Clinically relevant dosing and pharmacokinetics of DNA-encoded antibody therapeutics in a sheep model

Abstract

DNA-encoded delivery and in vivo expression of antibody therapeutics presents an innovative alternative to conventional protein production and administration, including for cancer treatment. To support clinical translation, we evaluated this approach in 18 40-45 kg sheep, using a clinical-matched intramuscular electroporation (IM EP) and hyaluronidase-plasmid DNA (pDNA) coformulation setup. Two cohorts of eight sheep received either 1 or 4 mg pDNA encoding an ovine anti-cancer embryonic antigen (CEA) monoclonal antibody (mAb; OVAC).
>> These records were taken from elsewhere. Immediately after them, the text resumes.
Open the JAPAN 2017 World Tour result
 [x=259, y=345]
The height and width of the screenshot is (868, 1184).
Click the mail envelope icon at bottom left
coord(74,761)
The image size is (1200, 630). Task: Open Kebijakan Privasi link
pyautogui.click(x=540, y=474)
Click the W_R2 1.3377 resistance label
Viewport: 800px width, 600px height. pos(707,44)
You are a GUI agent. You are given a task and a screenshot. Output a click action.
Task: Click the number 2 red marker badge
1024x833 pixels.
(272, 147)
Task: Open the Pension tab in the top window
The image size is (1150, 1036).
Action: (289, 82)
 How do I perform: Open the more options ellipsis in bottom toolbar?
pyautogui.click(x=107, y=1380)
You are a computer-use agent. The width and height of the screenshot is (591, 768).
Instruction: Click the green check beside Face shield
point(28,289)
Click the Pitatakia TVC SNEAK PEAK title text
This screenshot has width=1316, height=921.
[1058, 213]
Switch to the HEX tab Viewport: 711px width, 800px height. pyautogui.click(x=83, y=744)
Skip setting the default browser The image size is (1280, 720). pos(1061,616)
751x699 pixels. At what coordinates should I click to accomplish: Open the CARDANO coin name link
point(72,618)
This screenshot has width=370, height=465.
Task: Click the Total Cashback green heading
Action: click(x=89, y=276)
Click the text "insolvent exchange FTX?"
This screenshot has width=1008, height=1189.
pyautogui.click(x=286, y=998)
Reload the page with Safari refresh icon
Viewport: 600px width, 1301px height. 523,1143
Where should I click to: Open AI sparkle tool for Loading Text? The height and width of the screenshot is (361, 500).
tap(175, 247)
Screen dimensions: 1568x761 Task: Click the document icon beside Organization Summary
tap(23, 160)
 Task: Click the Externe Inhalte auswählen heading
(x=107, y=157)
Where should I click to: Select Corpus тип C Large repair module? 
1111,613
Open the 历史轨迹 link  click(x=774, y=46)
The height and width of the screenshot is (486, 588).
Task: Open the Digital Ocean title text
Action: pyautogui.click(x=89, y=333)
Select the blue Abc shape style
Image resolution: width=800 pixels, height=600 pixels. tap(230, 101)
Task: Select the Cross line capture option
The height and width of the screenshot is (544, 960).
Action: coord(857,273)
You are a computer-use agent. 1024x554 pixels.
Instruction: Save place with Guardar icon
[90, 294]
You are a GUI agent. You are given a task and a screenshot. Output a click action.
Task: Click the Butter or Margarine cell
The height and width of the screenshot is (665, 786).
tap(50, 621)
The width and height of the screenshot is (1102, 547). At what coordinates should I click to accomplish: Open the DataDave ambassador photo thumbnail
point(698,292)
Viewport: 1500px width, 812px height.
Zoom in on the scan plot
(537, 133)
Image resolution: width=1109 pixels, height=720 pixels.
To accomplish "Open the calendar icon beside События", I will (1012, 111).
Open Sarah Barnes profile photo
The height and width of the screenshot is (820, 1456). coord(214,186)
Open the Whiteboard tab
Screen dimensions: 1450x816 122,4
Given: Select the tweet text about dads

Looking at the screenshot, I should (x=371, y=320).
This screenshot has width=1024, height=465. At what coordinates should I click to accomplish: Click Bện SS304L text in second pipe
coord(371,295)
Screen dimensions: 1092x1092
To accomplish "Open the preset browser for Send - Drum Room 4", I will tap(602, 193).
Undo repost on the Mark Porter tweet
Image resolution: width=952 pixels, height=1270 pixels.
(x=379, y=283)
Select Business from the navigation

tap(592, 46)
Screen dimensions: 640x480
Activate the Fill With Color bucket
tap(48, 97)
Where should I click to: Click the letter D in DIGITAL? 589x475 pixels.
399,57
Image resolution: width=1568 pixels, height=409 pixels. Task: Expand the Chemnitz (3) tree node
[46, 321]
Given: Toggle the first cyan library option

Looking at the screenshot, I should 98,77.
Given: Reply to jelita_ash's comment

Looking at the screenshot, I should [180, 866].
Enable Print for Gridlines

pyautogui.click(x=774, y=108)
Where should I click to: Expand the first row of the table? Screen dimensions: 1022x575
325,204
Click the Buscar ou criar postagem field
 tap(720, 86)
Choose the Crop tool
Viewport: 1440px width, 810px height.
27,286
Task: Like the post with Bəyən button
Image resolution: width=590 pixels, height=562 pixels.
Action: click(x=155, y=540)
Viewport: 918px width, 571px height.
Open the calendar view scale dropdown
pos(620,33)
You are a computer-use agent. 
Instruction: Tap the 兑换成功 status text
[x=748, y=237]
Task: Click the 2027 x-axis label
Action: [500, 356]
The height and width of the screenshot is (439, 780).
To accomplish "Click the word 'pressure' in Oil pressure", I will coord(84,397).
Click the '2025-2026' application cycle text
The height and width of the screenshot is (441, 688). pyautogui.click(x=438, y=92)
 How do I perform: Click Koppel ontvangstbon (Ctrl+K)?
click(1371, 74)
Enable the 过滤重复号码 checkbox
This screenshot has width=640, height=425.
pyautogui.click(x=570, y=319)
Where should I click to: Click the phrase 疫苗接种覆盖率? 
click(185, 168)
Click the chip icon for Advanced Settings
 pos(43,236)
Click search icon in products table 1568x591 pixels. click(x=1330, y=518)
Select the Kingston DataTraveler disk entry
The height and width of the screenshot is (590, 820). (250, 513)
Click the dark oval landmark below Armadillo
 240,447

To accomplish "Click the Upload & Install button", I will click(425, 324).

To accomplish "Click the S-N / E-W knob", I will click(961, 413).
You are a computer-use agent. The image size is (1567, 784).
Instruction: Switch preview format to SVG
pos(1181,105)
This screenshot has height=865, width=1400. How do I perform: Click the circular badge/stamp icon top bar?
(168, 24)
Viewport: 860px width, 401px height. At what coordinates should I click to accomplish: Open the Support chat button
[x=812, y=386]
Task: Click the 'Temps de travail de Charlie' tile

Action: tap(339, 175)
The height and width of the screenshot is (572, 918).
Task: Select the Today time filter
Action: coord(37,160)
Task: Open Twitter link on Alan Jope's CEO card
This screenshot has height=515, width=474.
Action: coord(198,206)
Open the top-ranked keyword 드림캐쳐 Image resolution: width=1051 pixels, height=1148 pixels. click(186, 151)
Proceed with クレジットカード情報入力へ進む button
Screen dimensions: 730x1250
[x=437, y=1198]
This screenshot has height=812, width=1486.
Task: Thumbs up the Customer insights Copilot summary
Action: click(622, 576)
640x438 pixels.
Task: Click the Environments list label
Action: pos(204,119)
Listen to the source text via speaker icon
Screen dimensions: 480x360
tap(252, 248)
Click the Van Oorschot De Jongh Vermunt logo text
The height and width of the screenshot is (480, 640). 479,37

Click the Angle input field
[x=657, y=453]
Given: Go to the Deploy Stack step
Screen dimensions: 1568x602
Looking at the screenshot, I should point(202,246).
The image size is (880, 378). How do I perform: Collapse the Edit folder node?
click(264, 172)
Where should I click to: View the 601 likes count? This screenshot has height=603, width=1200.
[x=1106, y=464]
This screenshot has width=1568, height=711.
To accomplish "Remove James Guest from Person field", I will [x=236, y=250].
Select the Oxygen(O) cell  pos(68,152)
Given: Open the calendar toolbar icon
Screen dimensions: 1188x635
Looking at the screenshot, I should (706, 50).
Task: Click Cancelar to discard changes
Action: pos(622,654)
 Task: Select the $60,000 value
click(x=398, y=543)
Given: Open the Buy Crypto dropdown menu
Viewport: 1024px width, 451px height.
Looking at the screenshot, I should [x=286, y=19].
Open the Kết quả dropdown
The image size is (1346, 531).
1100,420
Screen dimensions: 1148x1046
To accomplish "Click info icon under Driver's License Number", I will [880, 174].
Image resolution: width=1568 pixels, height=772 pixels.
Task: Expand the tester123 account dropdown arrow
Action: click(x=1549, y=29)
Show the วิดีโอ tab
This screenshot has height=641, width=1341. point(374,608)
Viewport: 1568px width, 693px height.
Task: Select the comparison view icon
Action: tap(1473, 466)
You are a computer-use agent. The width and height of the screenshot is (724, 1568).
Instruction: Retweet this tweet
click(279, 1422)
Results showed a dose-response with average maximum serum concentrations of respectively 0.3 and 0.7 µg/ml OVAC, 4-6 weeks after IM EP. OVAC was detected in all 16 sheep throughout the 6-week follow-up, and no anti-OVAC antibodies were observed. Another, more exploratory, cohort of two sheep received a 12 mg pOVAC dose. Both animals displayed a similar dose-dependent mAb increase and expression profile in the first two weeks. However, in one animal, an anti-OVAC antibody response led to loss of mAb detection four weeks after IM EP. In the other animal, no anti-drug antibodies were observed. Serum OVAC concentrations peaked at 4.9 µg/ml 6 weeks after IM EP, after which levels gradually decreased but remained detectable around 0.2 to 0.3 µg/ml throughout a 13-month follow-up. In conclusion, using a delivery protocol that is currently employed in clinical Phase 1 studies of DNA-based antibodies, we achieved robust and prolonged in vivo production of anti-cancer DNA-encoded antibody therapeutics in sheep. The learnings from this large-animal model regarding the impact of pDNA dose and host immune response on the expressed mAb pharmacokinetics can contribute to advancing clinical translation.